A new Europe-wide health card is set to launch next month. The Cartão Europeu de Seguro de Doença, the new European Security From Illness card (CESD), should be available to all European citizens from June 1. The card will gradually replace the old E111, E111B and Blue Passport – documents required for those who move temporarily to other countries within the European Union in order to benefit from health care in these countries.
EU officials claim that the new Europe-wide card should remove bureaucratic hurdles and cut paperwork. The CESD card will be personal, non-transferable and valid for a year. The card is all part of a wider EU plan to promote co-operation for medical care between the 25 EU members. In the long term, the objective is to allow all EU citizens to use health care facilities in any member state and not only in case of emergencies. The commission also wants the 25 EU countries to provide sick patients with information regarding treatment available in other member states. But some officials in Brussels have reservations about the new card, believing it may encourage health tourism, with people shopping around for treatment in the European nation best able to provide it.
In Portugal
The effects of the new card will not be felt immediately – according to reports, the Portuguese government has allowed citizens until February 28 next year to apply for their card.

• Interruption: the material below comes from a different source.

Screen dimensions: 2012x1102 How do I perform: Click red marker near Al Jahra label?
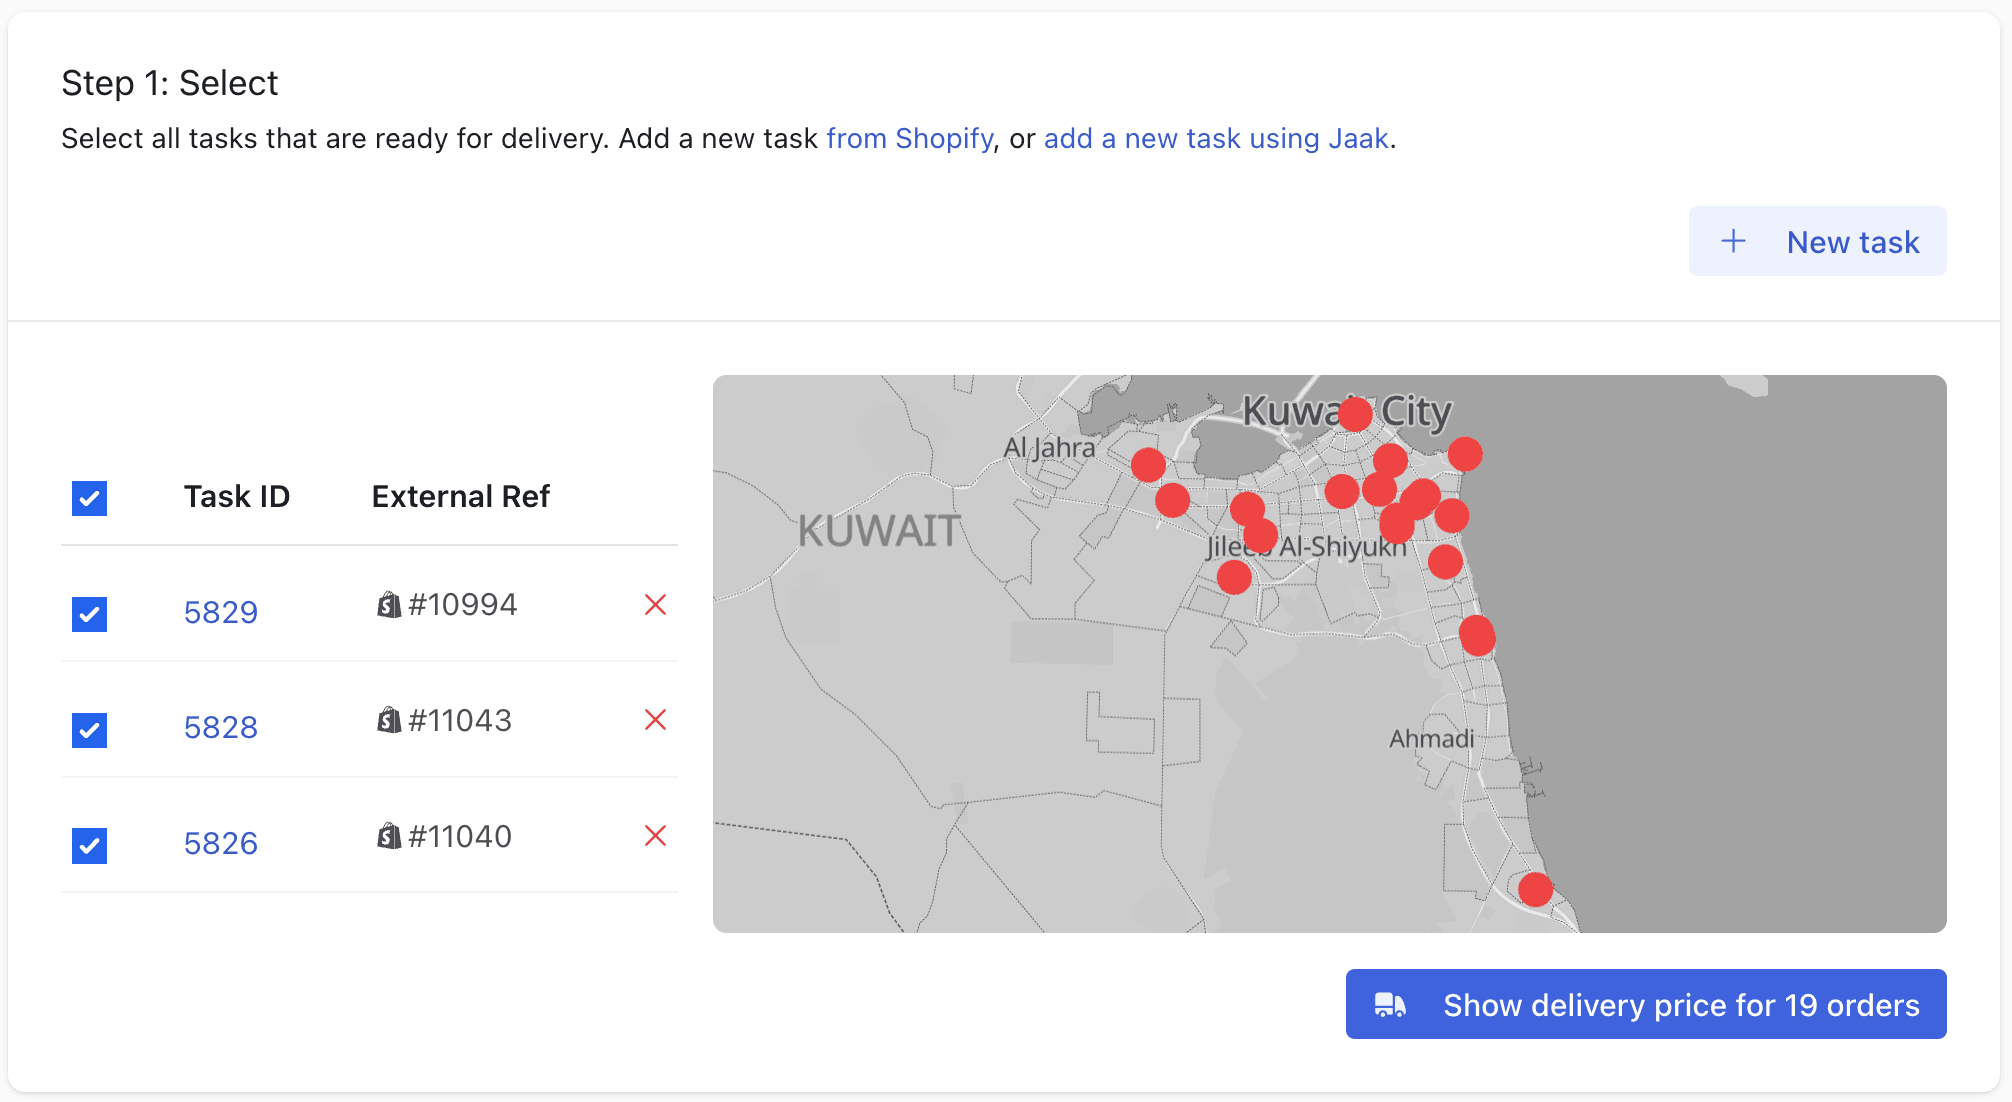coord(1148,465)
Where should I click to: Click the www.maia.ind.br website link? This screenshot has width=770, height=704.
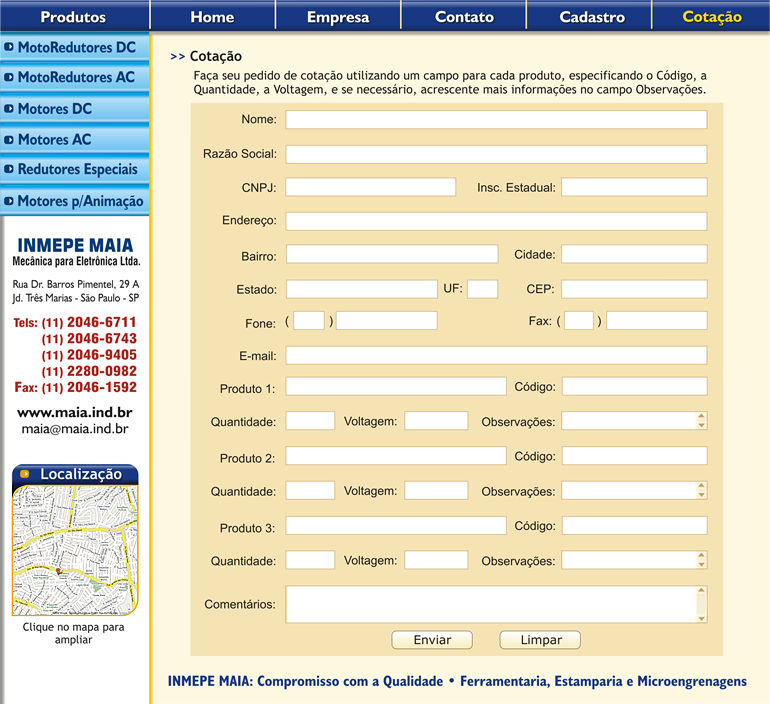pyautogui.click(x=75, y=411)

However, from January 1, 2006, the CESD will be the only document accepted when moving around between the 25 EU countries, as well as in Switzerland, Liechtenstein, Norway and Iceland. According to Manuel Pinto, assistant director of the Department of International Relations at the Ministry of Social Security and Employment, obtaining the card will be simple. “People will be able to request cards in the same places where they currently request the E111 forms.”
Social security contributors should be able to request the CESD card at their regional social security centres and at the health centre where they are enrolled — it should take a maximum of five days to be handed over. EU officials envisage that the CESD card will eventually substitute all the various documents required when an EU citizen goes to another European country temporarily, such as the E110 (international transport), E119 (job search) and E128 (workers in another country and citizens studying in another country).